**** RECORDED DATA
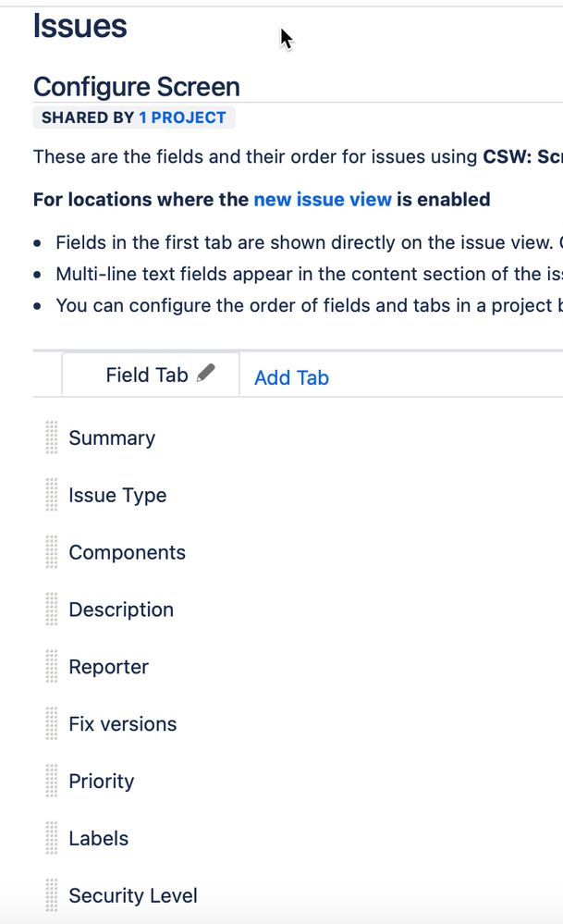Click Add Tab to create new tab

291,377
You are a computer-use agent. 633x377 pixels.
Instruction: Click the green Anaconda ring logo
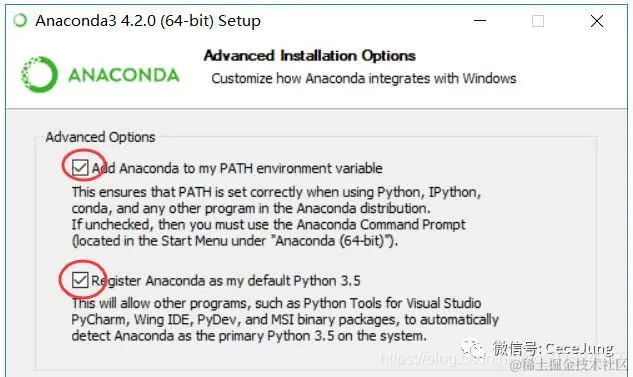(x=39, y=74)
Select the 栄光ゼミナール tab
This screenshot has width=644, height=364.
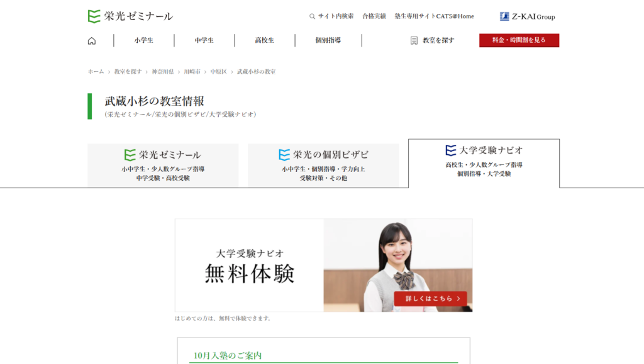point(163,165)
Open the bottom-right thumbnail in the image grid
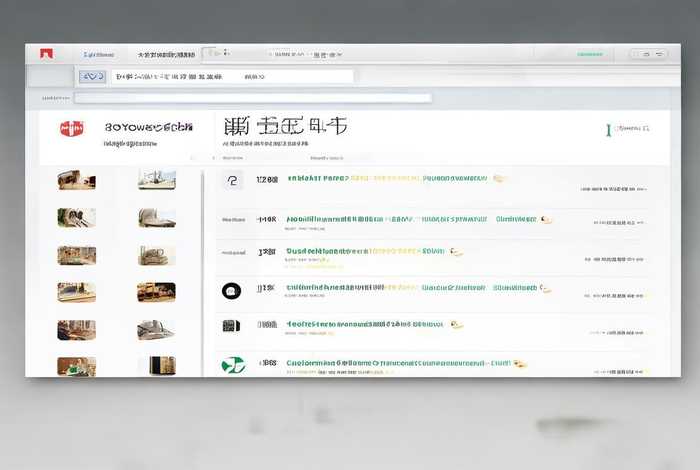Viewport: 700px width, 470px height. coord(156,366)
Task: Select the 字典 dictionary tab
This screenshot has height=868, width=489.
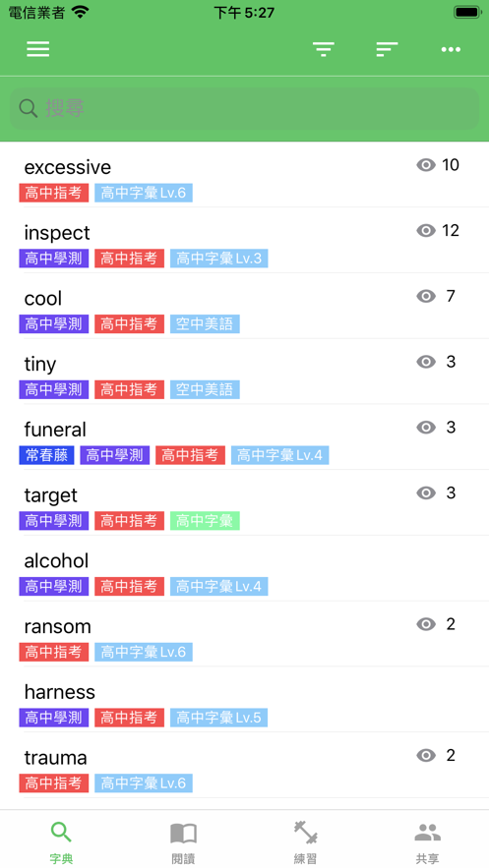Action: tap(61, 842)
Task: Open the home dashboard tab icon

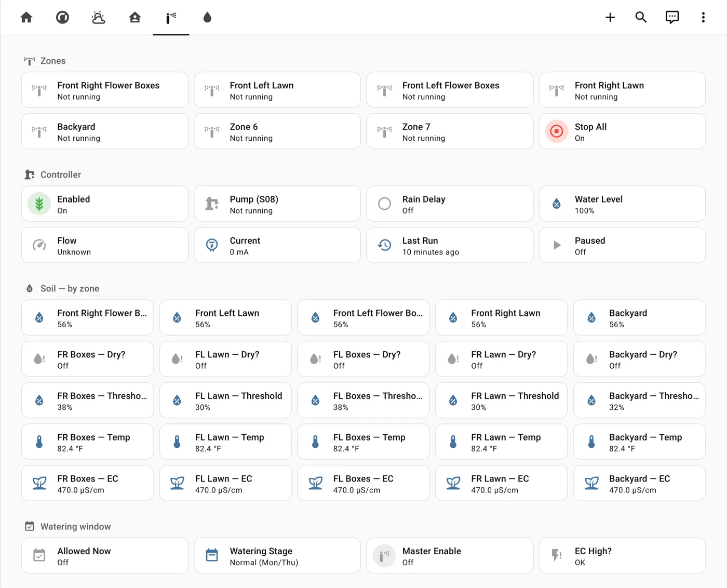Action: (26, 18)
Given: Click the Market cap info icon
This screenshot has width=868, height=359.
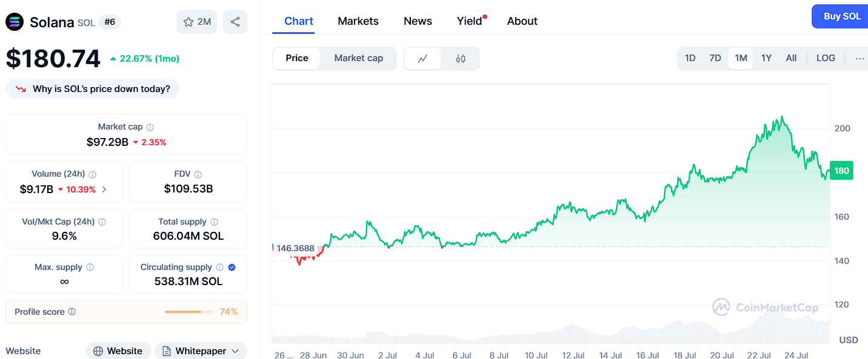Looking at the screenshot, I should [x=150, y=127].
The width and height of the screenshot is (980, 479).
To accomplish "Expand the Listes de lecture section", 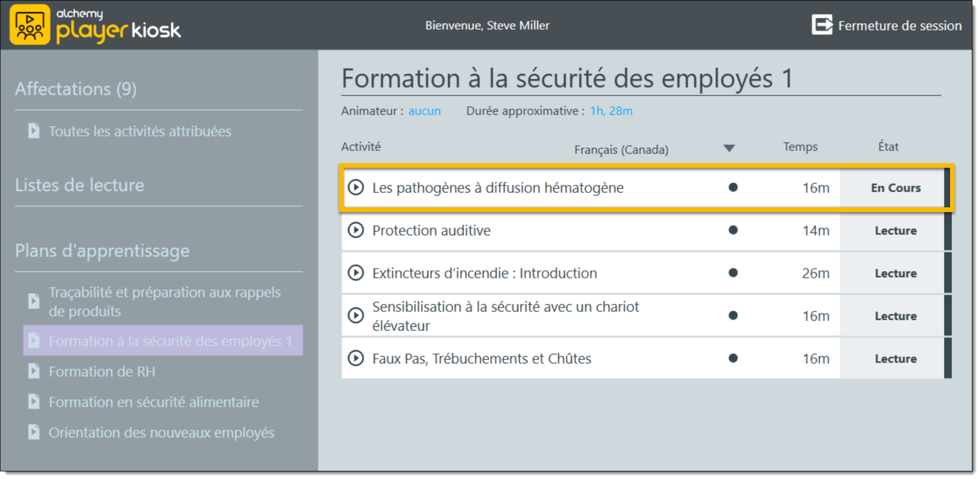I will [x=80, y=185].
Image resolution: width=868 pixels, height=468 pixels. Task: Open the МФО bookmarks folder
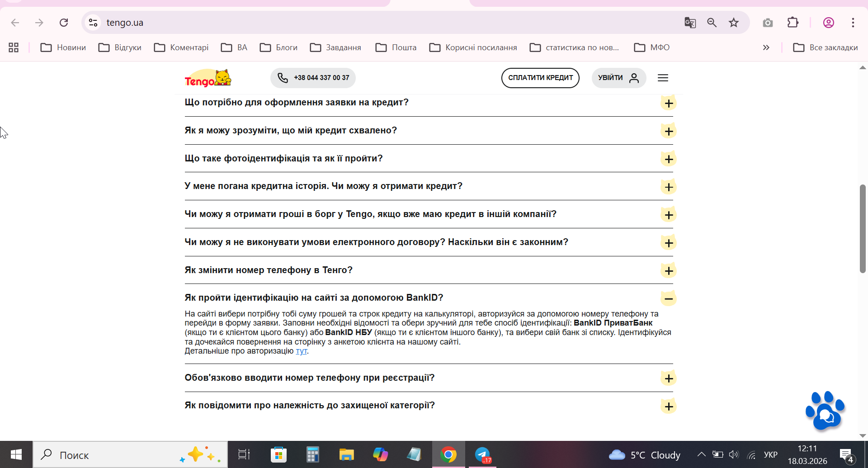point(652,47)
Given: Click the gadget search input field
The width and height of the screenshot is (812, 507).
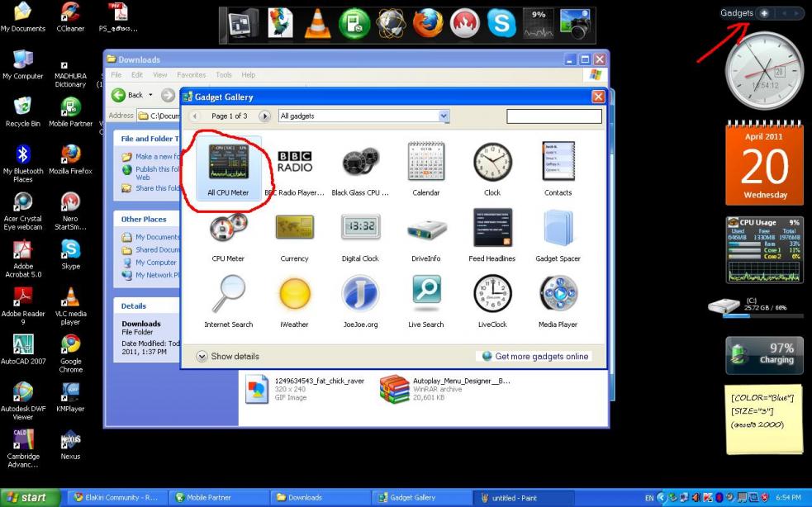Looking at the screenshot, I should [x=554, y=116].
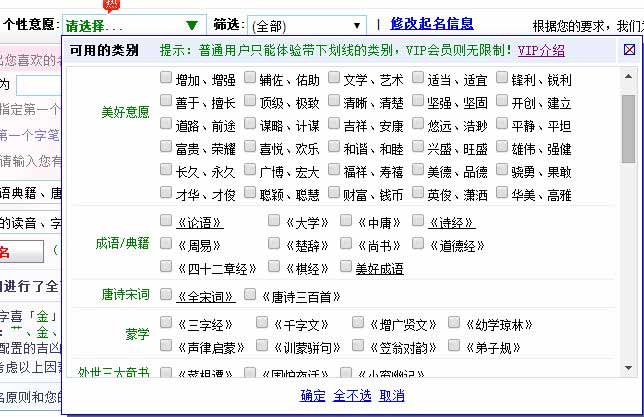Click 取消 to cancel selection
This screenshot has width=644, height=417.
click(x=391, y=396)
********
**DIRECTIONS FOR THIS TASK**:
"Given" is the string to look for; please copy every line of the records above where it appears.

**PROBLEM SOLUTION**:
Given: Click the Market cap info icon
Given: Click the gadget search input field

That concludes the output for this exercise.